We ate communally, scooping the fish and rice with our fingers from a large metal plate. In the adjacent courtyard, a half dozen female relatives, including one of his two wives, were pounding millet, soaking string beans and simmering a stew over an open fire. It could have been a scene in any village in rural Mali, except for the occasional reminder of Mr. Diabate's celebrity. In the middle of our meal his cellphone rang: it was his producer from Nonesuch Records calling to finalize Mr. Diabate's flights to Los Angeles via Paris the next day.
The scion of 53 generations of kora players from the Malinke tribe, Mr. Diabate grew up in Bamako and began studying the instrument at the age of 5. He came to artistic maturity just as Malian music was gaining exposure in the United States, and played his first American concert at a club in New Jersey (he doesn't remember its name) almost 20 years ago.
Since then, he's performed "in 47 states," he said. He sponged up reggae, pop, jazz and soul influences during his travels, and has collaborated with the likes of Taj Mahal, Ry Cooder and the jazz trombonist Roswell Rudd.
"I take the old Malian songs and give them modern arrangements, and I set new compositions to the old music," he told me. "Today people want 'world music,' mixing the old and the new, but you have to remain true to yourself. If you forget the past, then you'll lose your way in the future."
Although he has had ample opportunity to emigrate to the West, Mr. Diabate remains firmly rooted in his birthplace; shuttling back and forth, he explained, keeps him energized and inspired.
"I could never move away from Bamako," he said. "To me, it's the most beautiful city in the world."
MR. Diabate was scheduled to perform that evening with his band, the Symmetric Orchestra, at Le Hogon, one of the most popular music clubs in Bamako. I followed Vieux's moped along the north bank of the Niger, arriving at the club shortly after midnight. In contrast to the scruffy bars I'd been visiting, Le Hogon was a flashy, sumptuous place. Hundreds of patrons sat in the warm night on three open-air verandas, each topped by a thatched, Dogon-style roof that swept upward into a witch's-hat peak.

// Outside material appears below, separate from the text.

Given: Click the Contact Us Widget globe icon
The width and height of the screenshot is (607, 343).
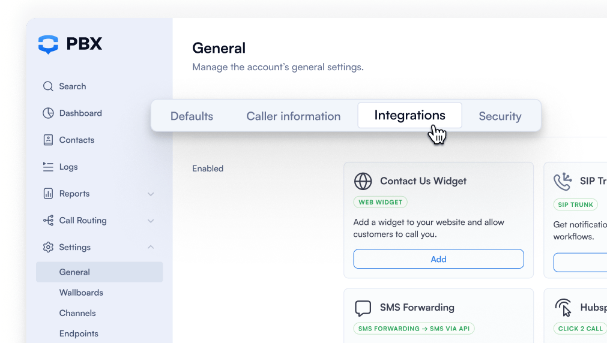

A few couples were intertwined on the terra cotta dance floor. Behind it, bathed in hot-pink light and arrayed in two neat rows, the 10-member Symmetric Orchestra performed energetically. Four percussionists stood in the front row, beating on jembes and dununbas, slim tapered drums that fit snugly in the armpit. Behind them, their backs against a colorful mural of Dogon village life, sat acoustic, electric and bass guitarists; a clarinetist; a balafonist (playing a kind of xylophone); and a kora player, plucking at the long-necked instrument almost imperceptibly with both hands.
The only ingredient missing was Mr. Diabate. "He likes to sleep in the evening, and he usually doesn't get here until 1 o'clock or 1:30," Vieux said.
A griot, swathed in a dazzling white bubu, swept across the dance floor, his melancholic voice reminiscent of Salif Keita's. The glittering notes of the kora cut through the pounding percussives and guitars. People left their seats, embraced the griot and stuck money in his gown, repeating a pattern that has played out for centuries.
"It is in our culture to reward the griot for giving us knowledge," Vieux told me. "In the villages, they give cattle or even houses, depending on how rich they are. It's not obligatory, but it is expected."
By 2 a.m., Mr. Diabate had still not arrived. During a break in the set, Vieux conferred with a friend in the Symmetric Orchestra and returned to the table with bad news: the virtuoso would not be showing up. "He says he's sick," Vieux said skeptically.
The disc jockey suspected a different reason: Mr. Diabate was involved in a running dispute with the owners of Le Hogon over the size of his fee, he speculated, and had decided to boycott the event. "He's a big star," Vieux said with a shrug.
Then the lights came back up, the band began to play, and soon, Mr. Diabate's absence seemed hardly to matter at all.